Spring Batch Hello World Example
Spring Batch is a framework for batch processing – execution of a series of jobs. In Spring Batch, A job consists of many steps and each step consists of a READ-PROCESS-WRITE task or single operation task (tasklet).
For “READ-PROCESS-WRITE” process, it means “read” data from the resources (csv, xml or database), “process” it and “write” it to other resources (csv, xml and database). For example, a step may read data from a CSV file, process it and write it into the database. Spring Batch provides many made Classes to read/write CSV, XML and database.
For “single” operation task (tasklet), it means doing single task only, like clean up the resources after or before a step is started or completed.
And the steps can be chained together to run as a job.
1 Job = Many Steps. 1 Step = 1 READ-PROCESS-WRITE or 1 Tasklet.
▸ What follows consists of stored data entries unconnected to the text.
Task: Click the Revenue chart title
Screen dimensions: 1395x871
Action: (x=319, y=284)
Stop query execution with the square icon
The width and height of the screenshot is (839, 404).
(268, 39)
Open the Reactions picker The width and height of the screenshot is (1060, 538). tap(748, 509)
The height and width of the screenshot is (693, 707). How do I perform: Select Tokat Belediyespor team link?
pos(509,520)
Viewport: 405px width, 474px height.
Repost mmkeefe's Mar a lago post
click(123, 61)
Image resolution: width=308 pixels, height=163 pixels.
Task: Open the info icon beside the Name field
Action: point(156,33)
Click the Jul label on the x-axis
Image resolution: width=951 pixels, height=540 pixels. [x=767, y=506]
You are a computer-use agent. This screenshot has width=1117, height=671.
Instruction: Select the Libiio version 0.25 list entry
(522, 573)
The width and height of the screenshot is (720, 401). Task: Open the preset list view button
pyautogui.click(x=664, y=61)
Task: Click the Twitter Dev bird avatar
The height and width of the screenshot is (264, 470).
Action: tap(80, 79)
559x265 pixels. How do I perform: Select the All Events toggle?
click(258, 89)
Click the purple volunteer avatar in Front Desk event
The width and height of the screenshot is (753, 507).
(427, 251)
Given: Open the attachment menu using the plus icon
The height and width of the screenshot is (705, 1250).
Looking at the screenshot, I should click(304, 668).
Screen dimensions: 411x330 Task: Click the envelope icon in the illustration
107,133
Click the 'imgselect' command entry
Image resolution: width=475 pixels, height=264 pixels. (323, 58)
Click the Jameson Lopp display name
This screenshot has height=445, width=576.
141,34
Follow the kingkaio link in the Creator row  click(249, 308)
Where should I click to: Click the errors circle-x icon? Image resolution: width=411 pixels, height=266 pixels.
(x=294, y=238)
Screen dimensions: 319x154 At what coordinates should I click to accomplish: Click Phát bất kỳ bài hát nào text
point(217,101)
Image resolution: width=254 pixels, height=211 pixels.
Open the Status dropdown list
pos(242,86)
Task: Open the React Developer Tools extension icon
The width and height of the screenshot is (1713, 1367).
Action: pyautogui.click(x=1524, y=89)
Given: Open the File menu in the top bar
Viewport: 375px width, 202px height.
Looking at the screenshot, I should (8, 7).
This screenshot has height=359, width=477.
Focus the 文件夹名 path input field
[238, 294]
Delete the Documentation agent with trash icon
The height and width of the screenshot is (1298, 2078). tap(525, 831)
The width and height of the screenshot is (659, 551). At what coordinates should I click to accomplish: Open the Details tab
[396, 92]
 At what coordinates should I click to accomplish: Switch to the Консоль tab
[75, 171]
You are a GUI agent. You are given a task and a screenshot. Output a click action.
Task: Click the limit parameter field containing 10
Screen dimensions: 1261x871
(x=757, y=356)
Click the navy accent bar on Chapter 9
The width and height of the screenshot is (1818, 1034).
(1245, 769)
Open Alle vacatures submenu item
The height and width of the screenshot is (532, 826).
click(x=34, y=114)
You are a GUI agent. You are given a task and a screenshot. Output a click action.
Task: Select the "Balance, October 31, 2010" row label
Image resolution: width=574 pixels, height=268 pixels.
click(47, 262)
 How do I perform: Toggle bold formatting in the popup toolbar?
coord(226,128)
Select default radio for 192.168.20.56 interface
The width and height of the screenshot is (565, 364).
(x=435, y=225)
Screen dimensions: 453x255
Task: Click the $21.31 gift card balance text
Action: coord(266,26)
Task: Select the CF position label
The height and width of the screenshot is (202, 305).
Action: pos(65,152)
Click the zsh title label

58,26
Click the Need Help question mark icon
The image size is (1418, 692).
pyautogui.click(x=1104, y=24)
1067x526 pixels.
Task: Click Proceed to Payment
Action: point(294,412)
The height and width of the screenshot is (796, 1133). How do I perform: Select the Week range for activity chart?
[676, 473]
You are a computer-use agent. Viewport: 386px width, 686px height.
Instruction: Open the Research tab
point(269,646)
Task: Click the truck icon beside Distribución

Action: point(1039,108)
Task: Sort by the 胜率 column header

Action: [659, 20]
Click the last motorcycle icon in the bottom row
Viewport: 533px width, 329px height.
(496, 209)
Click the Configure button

Job = {Step 1 -> Step 2 -> Step 3} (Chained together)
Spring Batch Examples
Consider following batch jobs :
Step 1 – Read CSV files from folder A, process, write it to folder B. “READ-PROCESS-WRITE”
Step 2 – Read CSV files from folder B, process, write it to the database. “READ-PROCESS-WRITE”
Step 3 – Delete the CSB files from folder B. “Tasklet”
Step 4 – Read data from a database, process and generate statistic report in XML format, write it to folder C. “READ-PROCESS-WRITE”
Step 5 – Read the report and send it to manager email. “Tasklet”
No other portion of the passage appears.